TEXT TO READ ::
Reputation: 8554
I have a table like this:
col1 col2
ben US-US-Uk
Man Uk-NL-DE
bee CA-CO-MX-MX
how can I unique the values in col 2, which means have a table like this?
col1 col2
ben US-Uk
Man Uk-NL-DE
bee CA-CO-MX
I have tried this :
a.cc.str.split('-').unique()
but get the following error:
TypeError: unhashable type: 'list'
Does anybody know how to do this?
Upvotes: 1
Views: 1561
Reputation: 22463
I like @EdChum's answer. But reordering the values is disconcerting. It can make both human visual inspections and mechanical comparisons more difficult.
Unfortunately, Python doesn't have an ordered set, which would be the perfect tool here. So:
def unique(items):
"""
Return unique items in a list, in the same order they were
originally.
"""
seen = set()
result = []
for item in items:
if item not in seen:
result.append(item)
seen.add(item)
return result
df.col2 = df.col2.apply(lambda x: '-'.join(unique(x.split('-'))))
An alternative way of creating an ordered set is with OrderedDict
:
from collections import OrderedDict
def u2(items):
od = OrderedDict.fromkeys(items)
return list(od.keys())

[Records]

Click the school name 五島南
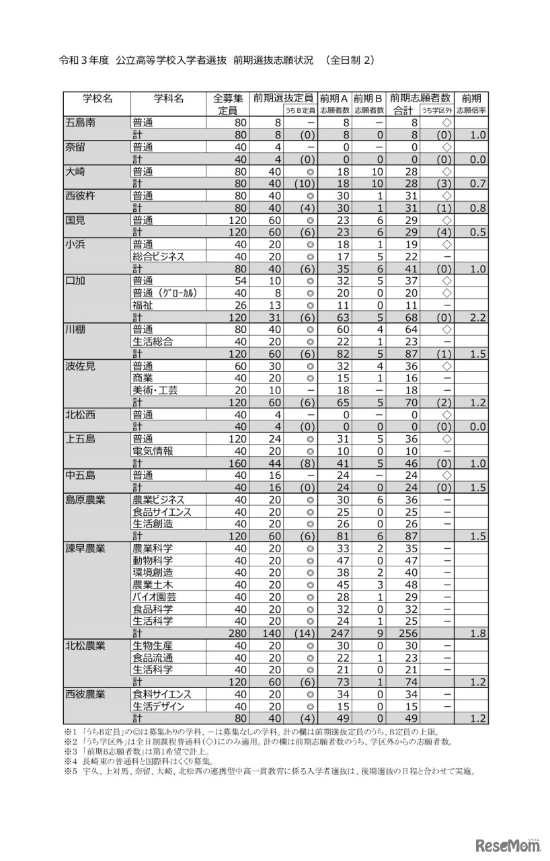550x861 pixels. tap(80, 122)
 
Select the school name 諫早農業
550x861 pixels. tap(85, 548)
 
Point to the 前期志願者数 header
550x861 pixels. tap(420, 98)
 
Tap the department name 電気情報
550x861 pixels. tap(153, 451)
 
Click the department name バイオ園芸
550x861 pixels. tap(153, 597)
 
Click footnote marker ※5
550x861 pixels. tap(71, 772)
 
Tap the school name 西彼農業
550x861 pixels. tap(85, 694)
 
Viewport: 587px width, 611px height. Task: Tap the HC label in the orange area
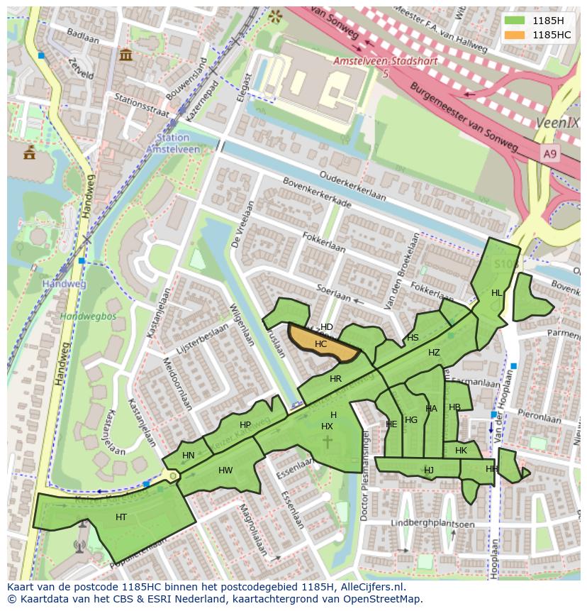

CHALLENGES ::
a: Print the entries from the line containing "Click the department name バイオ園芸" through the end of the entries, with both of those ends included. Omit the pictures.
b: Carry on the thread about removing repeated codes from the values in col2 from the point where it stops.
The thread and the entries are two unrelated pieces of material.

SOLVED TASKS ::
a:
Click the department name バイオ園芸
550x861 pixels. tap(153, 597)
 
Click footnote marker ※5
550x861 pixels. tap(71, 772)
 
Tap the school name 西彼農業
550x861 pixels. tap(85, 694)
 
Viewport: 587px width, 611px height. Task: Tap the HC label in the orange area

b:
You can then use u2
instead of unique
. Either way, the results are:
col1 col2
0 ben US-Uk
1 Man Uk-NL-DE
2 bee CA-CO-MX
Upvotes: 2
Reputation: 394099
You can use apply
to call a lambda function that splits the string and then joins on the unique values:
In [10]:
df['col2'] = df['col2'].apply(lambda x: '-'.join(set(x.split('-'))))
df
Out[10]:
col1 col2
0 ben Uk-US
1 Man Uk-NL-DE
2 bee CA-CO-MX
Another method:
In [22]:
df['col2'].str.split('-').apply(lambda x: '-'.join(set(x)))
Out[22]:
0 Uk-US
1 Uk-NL-DE
2 CA-CO-MX
Name: col2, dtype: object
timings
In [24]:
%timeit df['col2'].str.split('-').apply(lambda x: '-'.join(set(x)))
%timeit df['col2'] = df['col2'].apply(lambda x: '-'.join(set(x.split('-'))))
1000 loops, best of 3: 418 µs per loop
1000 loops, best of 3: 246 µs per loop
Upvotes: 2
Reputation: 3092
Try this
col2 = 'CA-CO-MX-MX'
print '-'.join(set(col2.split('-')))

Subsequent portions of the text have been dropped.